YOUR GOAL.
Copy out and return the lines from the one holding "You are a computer-use" to the end of the listing below, both included, omitting the pictures.
+--
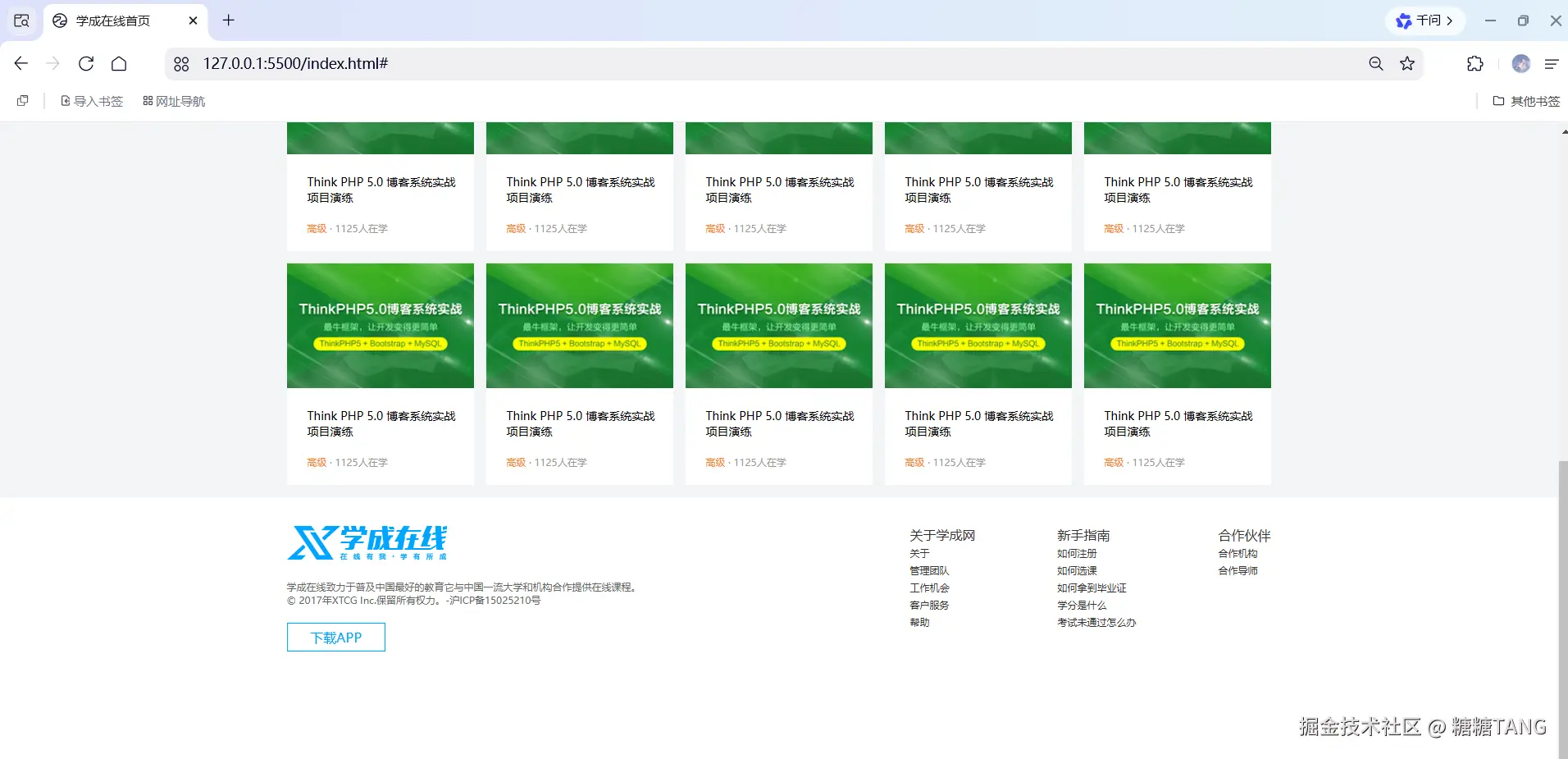
Task: Open the 网址导航 bookmark
Action: tap(174, 101)
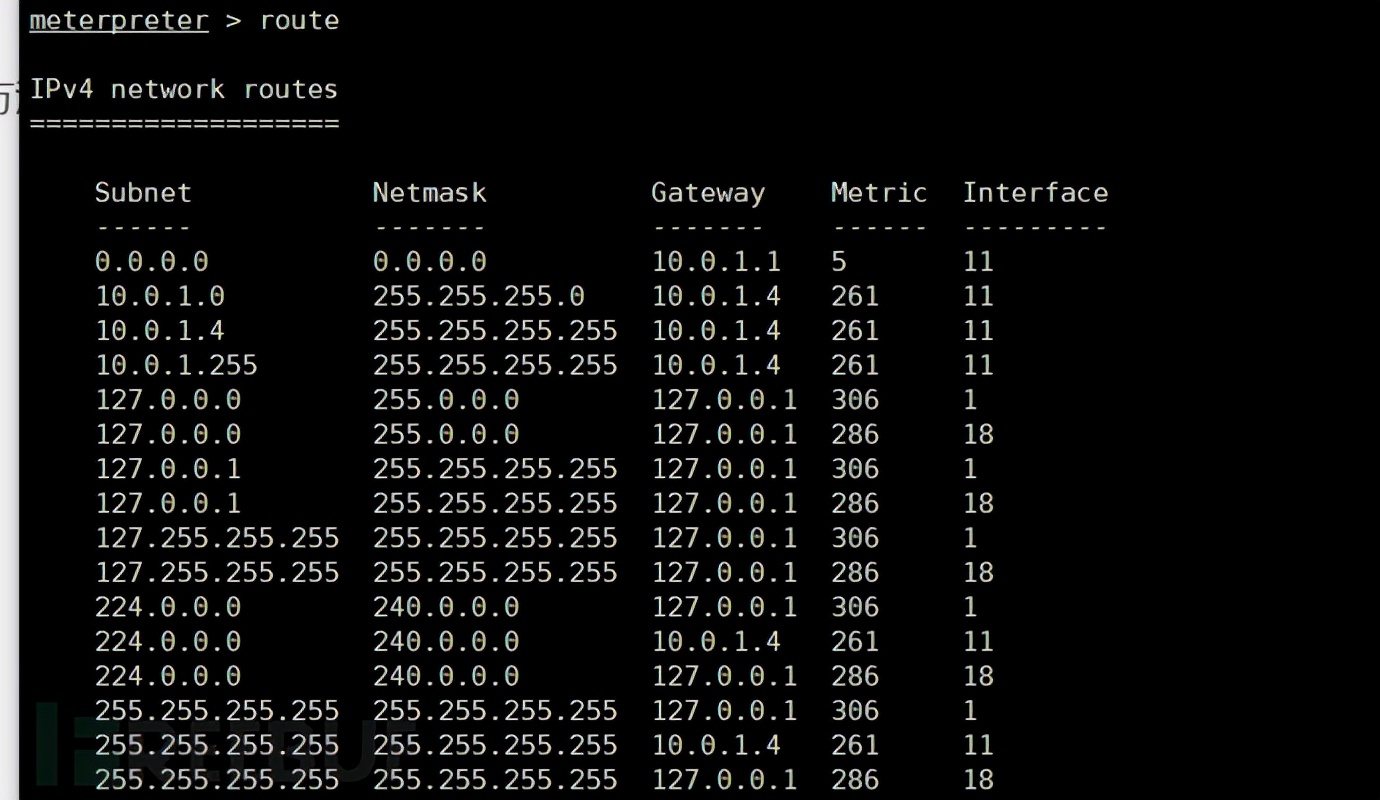Click the Metric column header
Image resolution: width=1380 pixels, height=800 pixels.
[x=879, y=193]
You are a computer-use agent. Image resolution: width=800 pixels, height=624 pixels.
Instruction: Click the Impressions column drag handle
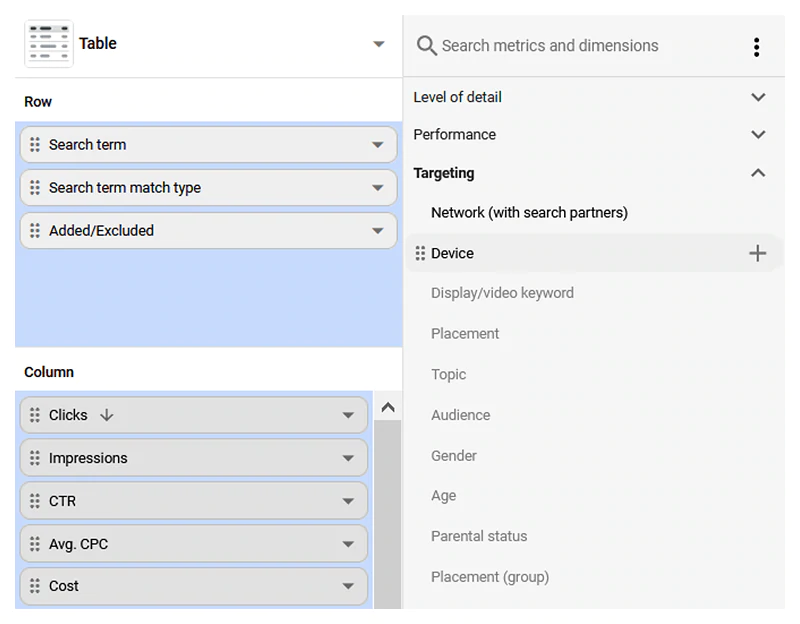click(x=35, y=458)
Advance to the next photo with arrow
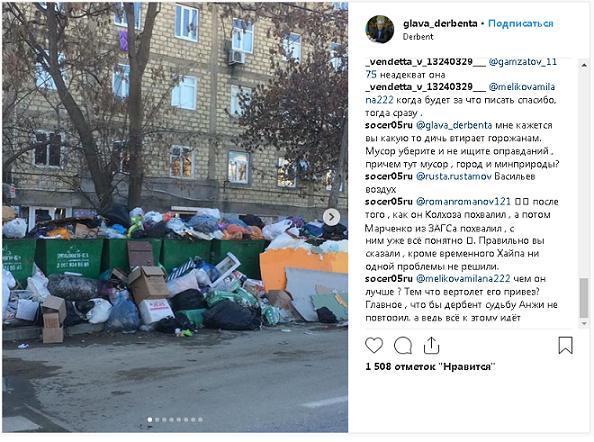Screen dimensions: 594x442 click(331, 217)
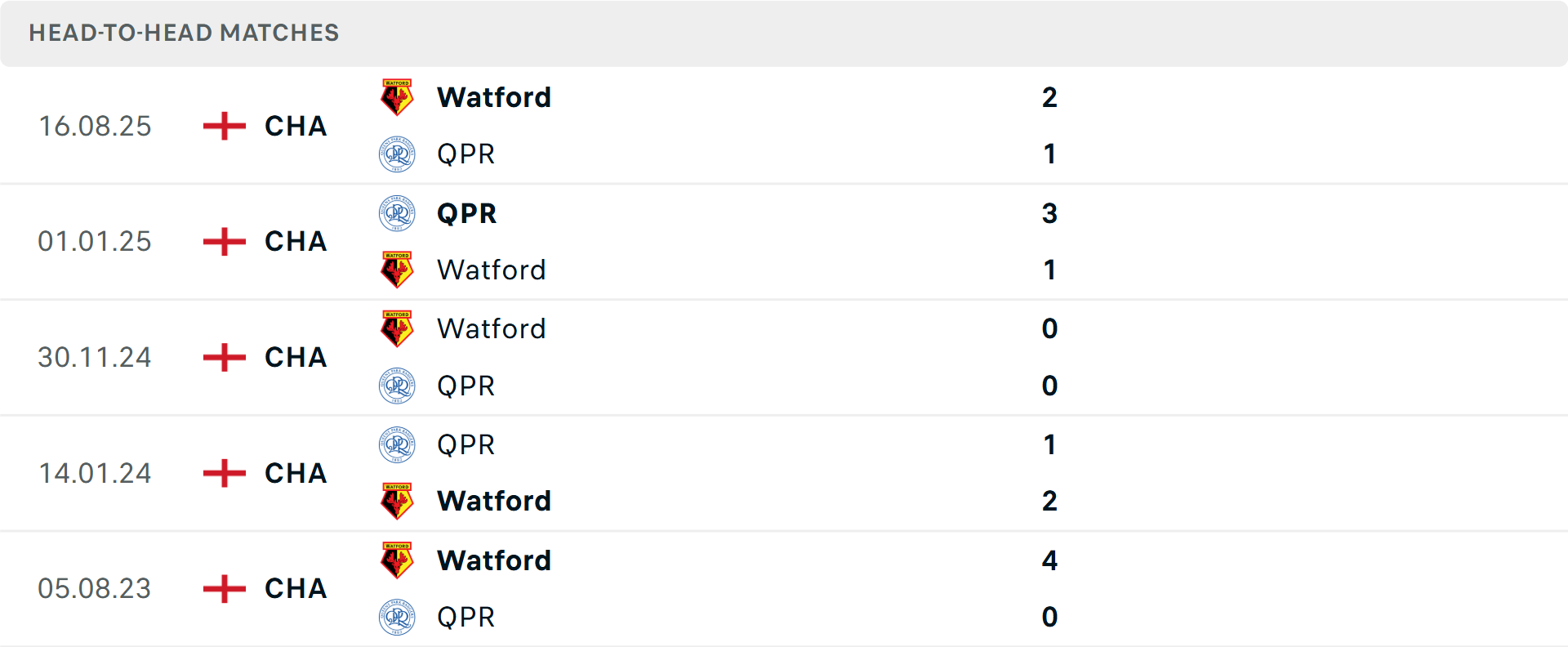Click the Watford badge next to the 14.01.24 match
This screenshot has width=1568, height=647.
[397, 501]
+--
RESPONSE BELOW.
You are a computer-use agent. Image resolution: width=800 pixels, height=624 pixels.
Instruction: Click the Impressions column drag handle
click(x=35, y=458)
Advance to the next photo with arrow
Screen dimensions: 594x442 click(331, 217)
Click the Watford badge next to the 14.01.24 match
This screenshot has width=1568, height=647.
[397, 501]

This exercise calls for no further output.